What to produce —
"pencil" appears in how many lines of the entries? State only the number.

--- Data provided ---

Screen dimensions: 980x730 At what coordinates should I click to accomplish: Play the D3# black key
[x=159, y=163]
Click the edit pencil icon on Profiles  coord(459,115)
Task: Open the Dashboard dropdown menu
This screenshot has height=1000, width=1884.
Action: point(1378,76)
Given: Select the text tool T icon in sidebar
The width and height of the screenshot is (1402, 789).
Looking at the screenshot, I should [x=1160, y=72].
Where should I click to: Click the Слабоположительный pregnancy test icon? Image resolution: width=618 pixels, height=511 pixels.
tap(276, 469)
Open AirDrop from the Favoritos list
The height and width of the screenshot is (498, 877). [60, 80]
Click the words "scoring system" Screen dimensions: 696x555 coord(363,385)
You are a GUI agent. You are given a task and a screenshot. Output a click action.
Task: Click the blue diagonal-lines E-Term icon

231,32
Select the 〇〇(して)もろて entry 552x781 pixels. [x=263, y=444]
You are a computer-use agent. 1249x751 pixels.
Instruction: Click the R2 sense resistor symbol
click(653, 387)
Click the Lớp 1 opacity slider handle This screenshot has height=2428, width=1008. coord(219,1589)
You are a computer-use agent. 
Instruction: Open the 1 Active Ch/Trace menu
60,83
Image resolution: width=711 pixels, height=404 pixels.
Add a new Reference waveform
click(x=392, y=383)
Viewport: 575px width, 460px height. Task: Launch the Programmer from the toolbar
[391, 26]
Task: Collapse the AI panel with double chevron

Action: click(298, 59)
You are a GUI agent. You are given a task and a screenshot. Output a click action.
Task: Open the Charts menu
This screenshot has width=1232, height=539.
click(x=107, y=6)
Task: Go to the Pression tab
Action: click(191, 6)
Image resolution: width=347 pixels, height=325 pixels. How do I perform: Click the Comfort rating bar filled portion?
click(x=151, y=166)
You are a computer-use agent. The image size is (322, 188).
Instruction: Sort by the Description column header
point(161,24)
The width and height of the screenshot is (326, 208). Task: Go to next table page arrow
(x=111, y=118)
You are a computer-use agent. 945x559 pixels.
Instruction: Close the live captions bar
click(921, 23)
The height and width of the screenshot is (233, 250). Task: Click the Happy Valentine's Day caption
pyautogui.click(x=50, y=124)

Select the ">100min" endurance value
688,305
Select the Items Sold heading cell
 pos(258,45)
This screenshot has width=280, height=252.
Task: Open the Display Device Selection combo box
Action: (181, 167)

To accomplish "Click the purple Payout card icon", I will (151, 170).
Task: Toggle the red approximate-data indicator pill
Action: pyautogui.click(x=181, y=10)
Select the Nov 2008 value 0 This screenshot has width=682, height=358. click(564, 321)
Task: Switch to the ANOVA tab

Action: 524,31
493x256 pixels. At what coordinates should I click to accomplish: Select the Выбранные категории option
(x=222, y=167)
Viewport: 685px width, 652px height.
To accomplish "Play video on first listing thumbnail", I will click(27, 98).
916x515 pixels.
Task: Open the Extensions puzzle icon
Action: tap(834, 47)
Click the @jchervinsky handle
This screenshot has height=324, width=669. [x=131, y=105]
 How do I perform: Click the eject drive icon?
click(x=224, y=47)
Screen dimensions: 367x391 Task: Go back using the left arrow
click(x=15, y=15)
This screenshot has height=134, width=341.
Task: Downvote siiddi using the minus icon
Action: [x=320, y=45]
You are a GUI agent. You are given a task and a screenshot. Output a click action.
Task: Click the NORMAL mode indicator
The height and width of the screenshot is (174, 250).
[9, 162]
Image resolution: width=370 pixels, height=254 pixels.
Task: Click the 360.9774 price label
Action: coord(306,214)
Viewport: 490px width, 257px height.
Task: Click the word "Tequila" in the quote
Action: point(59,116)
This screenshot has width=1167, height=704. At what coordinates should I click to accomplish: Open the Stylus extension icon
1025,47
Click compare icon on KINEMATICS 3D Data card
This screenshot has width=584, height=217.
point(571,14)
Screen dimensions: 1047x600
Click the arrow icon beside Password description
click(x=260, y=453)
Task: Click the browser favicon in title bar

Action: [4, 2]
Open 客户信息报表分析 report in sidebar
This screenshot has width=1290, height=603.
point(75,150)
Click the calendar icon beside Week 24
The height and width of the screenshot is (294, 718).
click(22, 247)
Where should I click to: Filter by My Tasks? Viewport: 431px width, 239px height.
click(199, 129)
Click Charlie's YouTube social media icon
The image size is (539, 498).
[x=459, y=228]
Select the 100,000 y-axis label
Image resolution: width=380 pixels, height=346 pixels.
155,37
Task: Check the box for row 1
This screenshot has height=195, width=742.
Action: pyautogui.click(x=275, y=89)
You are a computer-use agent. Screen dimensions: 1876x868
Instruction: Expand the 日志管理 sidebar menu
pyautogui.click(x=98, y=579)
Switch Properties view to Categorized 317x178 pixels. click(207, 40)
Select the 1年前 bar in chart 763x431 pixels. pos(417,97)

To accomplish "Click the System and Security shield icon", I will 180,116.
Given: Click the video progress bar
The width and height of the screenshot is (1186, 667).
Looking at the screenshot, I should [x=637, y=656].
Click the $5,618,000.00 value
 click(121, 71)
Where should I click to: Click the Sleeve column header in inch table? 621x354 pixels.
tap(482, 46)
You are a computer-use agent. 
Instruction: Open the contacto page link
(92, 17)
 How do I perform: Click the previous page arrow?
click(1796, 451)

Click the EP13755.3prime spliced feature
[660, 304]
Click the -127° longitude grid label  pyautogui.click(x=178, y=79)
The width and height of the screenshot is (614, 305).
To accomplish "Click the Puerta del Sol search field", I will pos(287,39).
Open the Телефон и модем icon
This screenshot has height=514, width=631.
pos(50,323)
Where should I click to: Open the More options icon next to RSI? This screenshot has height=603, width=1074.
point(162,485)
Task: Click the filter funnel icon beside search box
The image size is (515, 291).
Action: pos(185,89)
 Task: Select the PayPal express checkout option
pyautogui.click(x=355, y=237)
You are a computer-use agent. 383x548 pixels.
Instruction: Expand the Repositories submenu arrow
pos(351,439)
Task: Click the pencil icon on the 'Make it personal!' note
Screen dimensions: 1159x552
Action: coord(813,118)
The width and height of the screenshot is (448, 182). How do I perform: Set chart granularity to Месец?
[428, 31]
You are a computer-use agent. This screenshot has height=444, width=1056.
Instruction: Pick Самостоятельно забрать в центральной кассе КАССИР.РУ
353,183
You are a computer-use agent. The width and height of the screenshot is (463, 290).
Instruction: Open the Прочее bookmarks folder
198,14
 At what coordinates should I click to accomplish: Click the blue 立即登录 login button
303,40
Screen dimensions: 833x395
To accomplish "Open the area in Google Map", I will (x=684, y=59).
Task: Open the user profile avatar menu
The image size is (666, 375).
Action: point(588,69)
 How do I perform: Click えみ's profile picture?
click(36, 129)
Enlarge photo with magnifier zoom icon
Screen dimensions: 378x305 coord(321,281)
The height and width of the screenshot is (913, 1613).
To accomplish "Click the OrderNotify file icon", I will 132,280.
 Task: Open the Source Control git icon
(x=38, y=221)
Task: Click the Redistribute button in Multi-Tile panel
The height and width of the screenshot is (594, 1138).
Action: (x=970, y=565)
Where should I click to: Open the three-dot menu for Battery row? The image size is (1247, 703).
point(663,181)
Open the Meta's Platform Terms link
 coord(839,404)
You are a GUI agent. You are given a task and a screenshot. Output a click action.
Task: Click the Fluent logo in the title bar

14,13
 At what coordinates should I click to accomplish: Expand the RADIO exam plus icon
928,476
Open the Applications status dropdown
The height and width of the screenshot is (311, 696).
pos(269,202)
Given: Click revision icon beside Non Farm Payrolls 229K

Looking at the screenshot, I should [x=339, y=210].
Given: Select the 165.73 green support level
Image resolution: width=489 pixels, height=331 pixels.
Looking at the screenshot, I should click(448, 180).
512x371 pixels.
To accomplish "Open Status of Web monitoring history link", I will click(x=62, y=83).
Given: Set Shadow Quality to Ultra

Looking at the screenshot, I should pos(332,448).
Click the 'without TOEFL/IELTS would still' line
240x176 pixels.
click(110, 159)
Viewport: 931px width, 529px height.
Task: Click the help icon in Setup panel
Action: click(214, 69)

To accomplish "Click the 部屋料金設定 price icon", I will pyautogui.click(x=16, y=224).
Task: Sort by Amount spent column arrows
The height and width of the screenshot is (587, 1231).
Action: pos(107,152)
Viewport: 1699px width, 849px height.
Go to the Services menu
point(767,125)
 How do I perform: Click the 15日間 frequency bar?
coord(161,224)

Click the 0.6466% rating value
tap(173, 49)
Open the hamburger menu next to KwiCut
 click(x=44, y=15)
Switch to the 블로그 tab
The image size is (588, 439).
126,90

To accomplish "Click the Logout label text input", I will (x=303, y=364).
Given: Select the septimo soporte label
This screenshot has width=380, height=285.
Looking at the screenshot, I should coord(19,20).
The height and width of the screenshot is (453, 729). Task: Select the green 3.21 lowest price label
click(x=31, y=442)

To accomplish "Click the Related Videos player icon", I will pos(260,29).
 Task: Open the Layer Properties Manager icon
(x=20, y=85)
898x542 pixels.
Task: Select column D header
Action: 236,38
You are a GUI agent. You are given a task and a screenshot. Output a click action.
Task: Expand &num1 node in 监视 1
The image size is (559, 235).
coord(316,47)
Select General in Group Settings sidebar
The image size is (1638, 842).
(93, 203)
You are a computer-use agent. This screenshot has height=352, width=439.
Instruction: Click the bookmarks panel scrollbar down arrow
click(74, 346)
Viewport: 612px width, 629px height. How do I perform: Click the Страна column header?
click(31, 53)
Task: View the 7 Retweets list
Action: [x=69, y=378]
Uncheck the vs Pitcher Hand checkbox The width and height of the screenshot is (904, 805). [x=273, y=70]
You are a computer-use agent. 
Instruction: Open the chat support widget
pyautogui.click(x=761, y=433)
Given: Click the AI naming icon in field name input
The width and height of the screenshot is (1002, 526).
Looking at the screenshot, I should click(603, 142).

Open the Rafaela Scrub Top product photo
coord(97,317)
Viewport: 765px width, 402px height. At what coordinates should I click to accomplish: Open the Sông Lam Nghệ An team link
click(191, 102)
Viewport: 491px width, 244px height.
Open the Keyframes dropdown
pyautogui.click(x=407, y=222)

---

Result of this exercise —
2